Photo Credit: NASA/JPL/UMD

Sixty days before its flyby, NASA’s Deep Impact spacecraft has snapped a picture of its quarry – comet Hartley 2.

The spacecraft is on track for a November 4 flyby of the comet, ready to inspect Hartley 2 for over two months.

The spacecraft is on an extended mission known as EPOXI.

By the way, EPOXI is super short for a combination of names: Extrasolar Planet Observations and Characterization (EPOCh), and the flyby of comet Hartley 2, called the Deep Impact Extended Investigation (DIXI).

“Like any tourist who can’t wait to get to a destination, we have already begun taking pictures of our comet — Hartley 2,” advised Tim Larson, the project manager for EPOXI from NASA’s Jet Propulsion Laboratory in Pasadena, Calif.

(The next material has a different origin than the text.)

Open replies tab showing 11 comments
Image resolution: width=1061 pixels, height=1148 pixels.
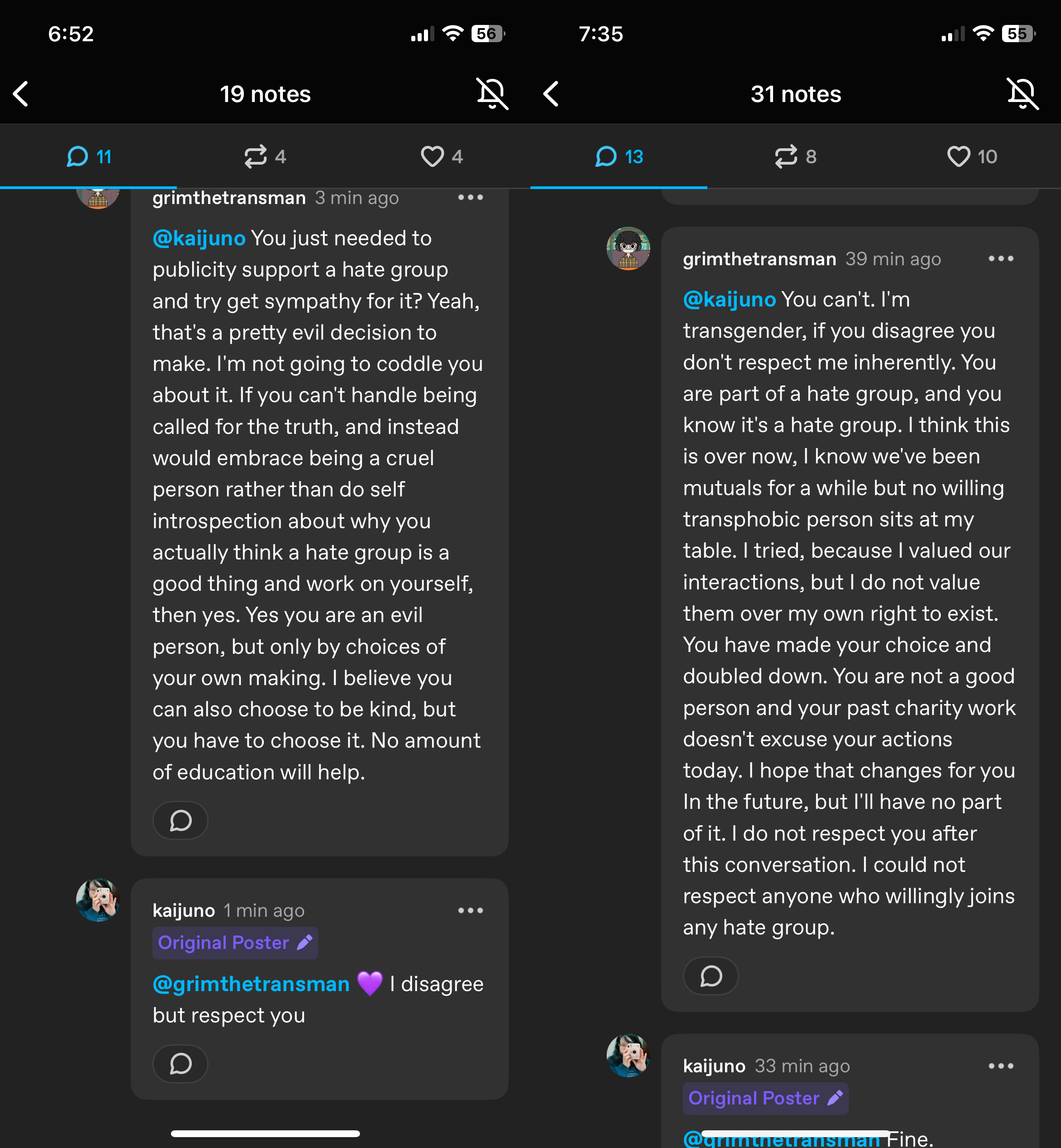[x=88, y=156]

“We have to wait for November 4 to get the close-up pictures of the cometary nucleus, but these approach images should keep the science team busy for quite some time as well,” Larson added.

This first image of comet Hartley 2 was obtained on September 5 when the spacecraft was 60 million kilometers (37.2 million miles) away from the comet.

NASA’s Jet Propulsion Laboratory, Pasadena, Calif., manages the EPOXI mission for NASA’s Science Mission Directorate in Washington, D.C. 

The University of Maryland, College Park, is home to the mission’s principal investigator, Michael A’Hearn.

The spacecraft was built for NASA by Ball Aerospace & Technologies Corporation in Boulder, Colorado.